Читать книгу LAS AVENTURAS DE MARÍA Y RODRIGO: LA CONJURA CONTRA LA REINA - Rosario Lara Vega José Ramón Rico - Страница 8
ОглавлениеLa conjura,
21 de febrero de 1565
El carruaje enfiló lentamente el inicio de la calle. Las losas irregulares que conformaban el piso de la calzada hacían saltar, con gran estrépito, las ruedas contra el suelo. María se aferró a su asiento a medida que las sacudidas provocadas por los baches la zarandeaban de un lado a otro en el interior del vehículo.
El palacio presentaba elegante factura: era un edificio renacentista, de finales del siglo quince, construido con pequeños sillares de piedra. Dos torres cuadradas situadas en los extremos y rematadas con una rica crestería flanqueaban la fachada principal.

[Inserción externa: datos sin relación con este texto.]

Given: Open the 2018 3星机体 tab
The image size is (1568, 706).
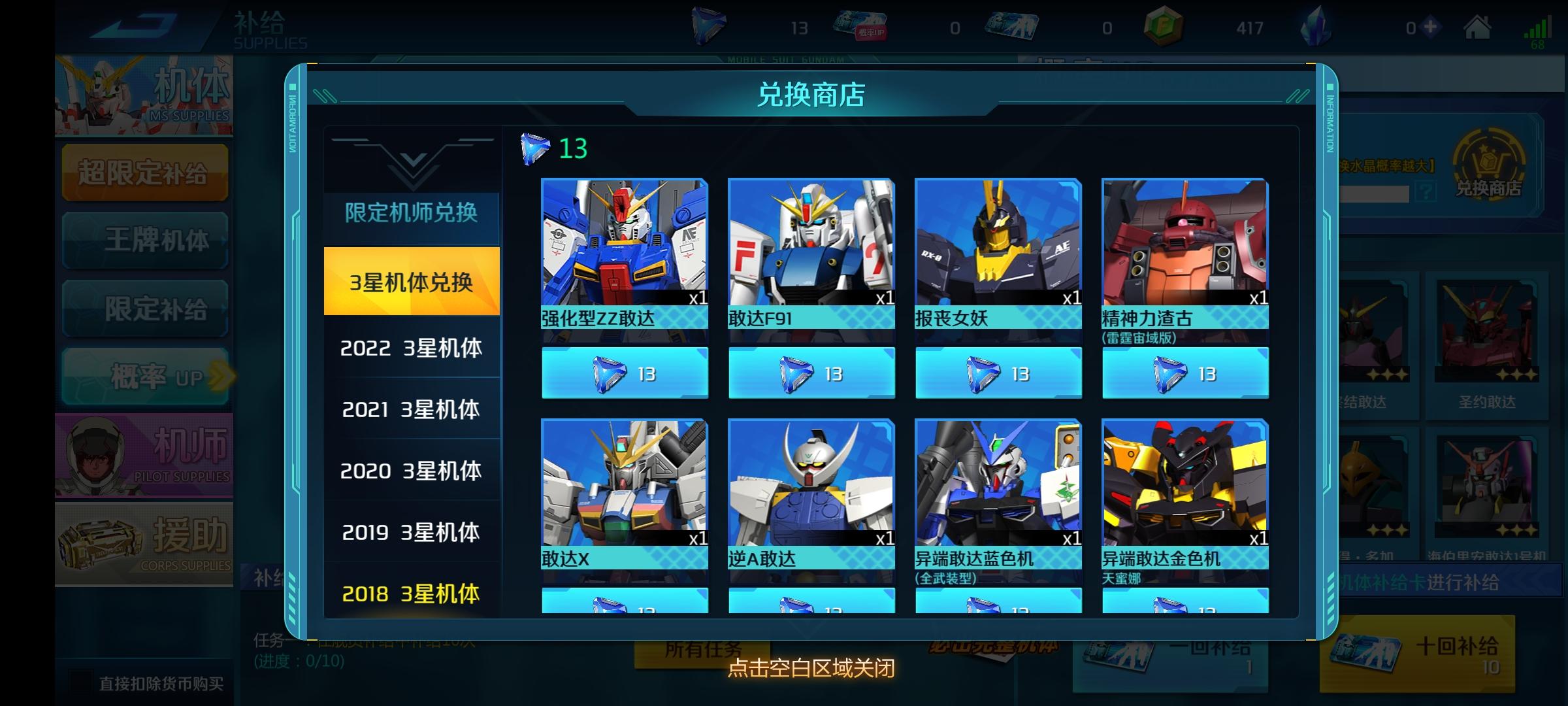Looking at the screenshot, I should (412, 593).
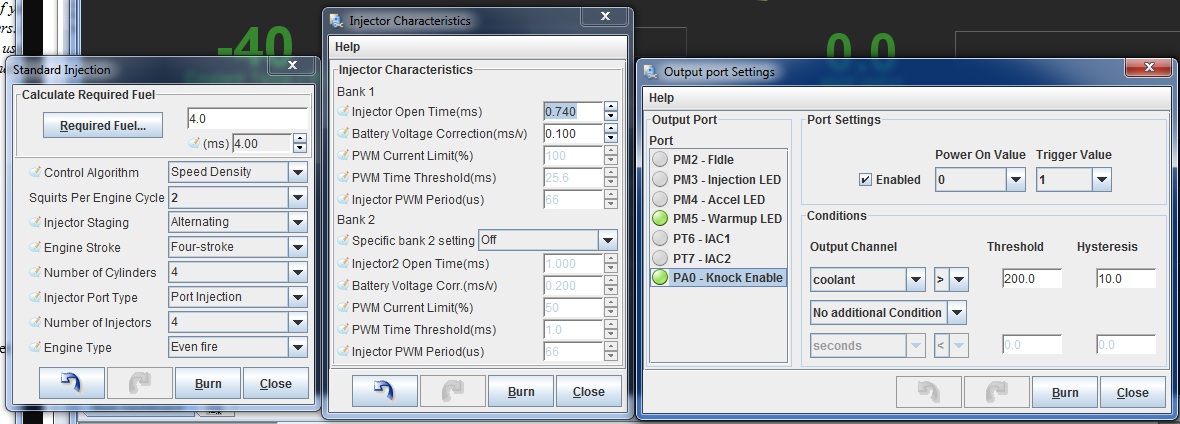Viewport: 1180px width, 424px height.
Task: Open the Control Algorithm dropdown
Action: 297,172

María miró a través de la ventanilla del carruaje. Situado en una plazoleta, el solemne edificio presidía la explanada. No lejos de allí, apenas unas calles más abajo, se podía escuchar el tañido de las campanas llamando a la oración. Durante un instante pensó que la búsqueda de su padre por fin tendría un final feliz. Se sintió relajada, como cuando se sentaba frente a su clavicordio. Entonces una extraña sensación se apoderó de ella: era como si volviera a ser la niña que recibía las lecciones de música de su padre. En su memoria se reprodujeron los momentos en que tocaban y reían juntos mientras poco a poco el sol se ocultaba en la lejanía. Todo parecía ahora muy lejano en el tiempo.
El desvelado interés de su padre por cultivar su talento le había llevado a estudiar con el maestro Francisco Salinas en Salamanca, recibiendo de él clases magistrales de teclado. Aquel magisterio, junto a la protección de su padrino, el Duque de Alba, le permitió cuatro años atrás la oportunidad de desempeñar un trabajo en la corte.

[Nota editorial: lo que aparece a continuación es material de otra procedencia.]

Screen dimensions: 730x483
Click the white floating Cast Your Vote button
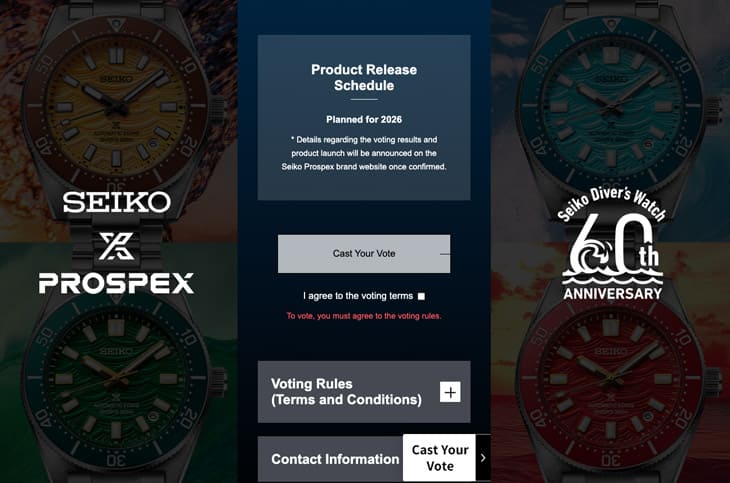pos(439,458)
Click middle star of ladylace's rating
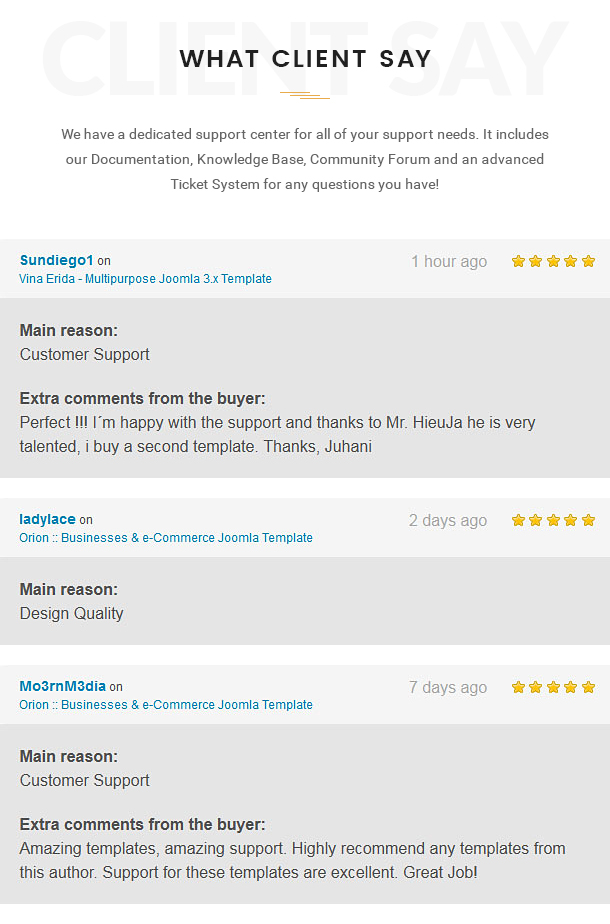 tap(553, 520)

Sumida en sus pensamientos, llegó frente al palacio. Cuando el carruaje se detuvo, abrió la portezuela y bajó cautelosamente.

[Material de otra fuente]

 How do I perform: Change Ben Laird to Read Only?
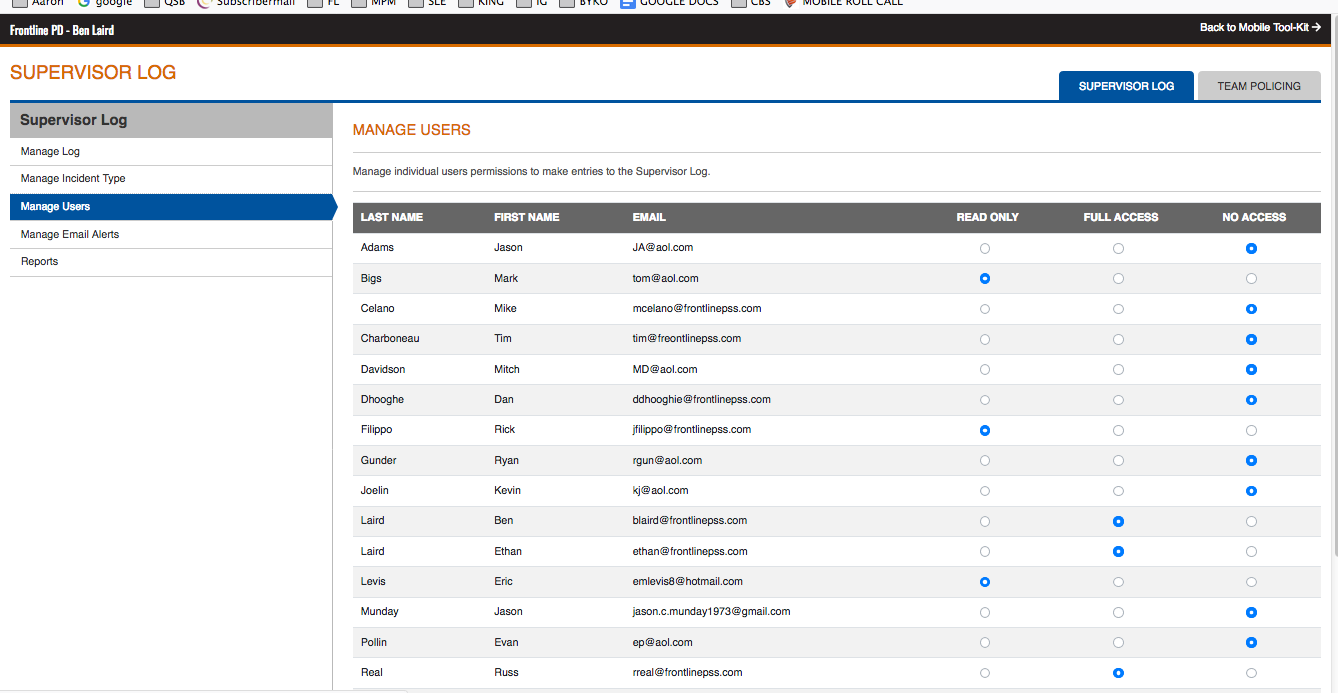(x=985, y=522)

Sonrió. Notó como un nudo se formaba en su garganta mientras descendía del coche. Elevó la vista y reparó, durante un instante, en el escudo de armas que presidía la fachada. La linajuda familia Mendoza había unido sus apellidos a los del príncipe de Éboli, hombre de confianza de su majestad Felipe II.
Penetró en el edificio y accedió a un patio interior con dos galerías de columnas bajo arcos rebajados. María cruzó el patio y se dirigió a una de las estancias situada en la galería inferior. Se detuvo en la entrada, mientras un criado la anunciaba.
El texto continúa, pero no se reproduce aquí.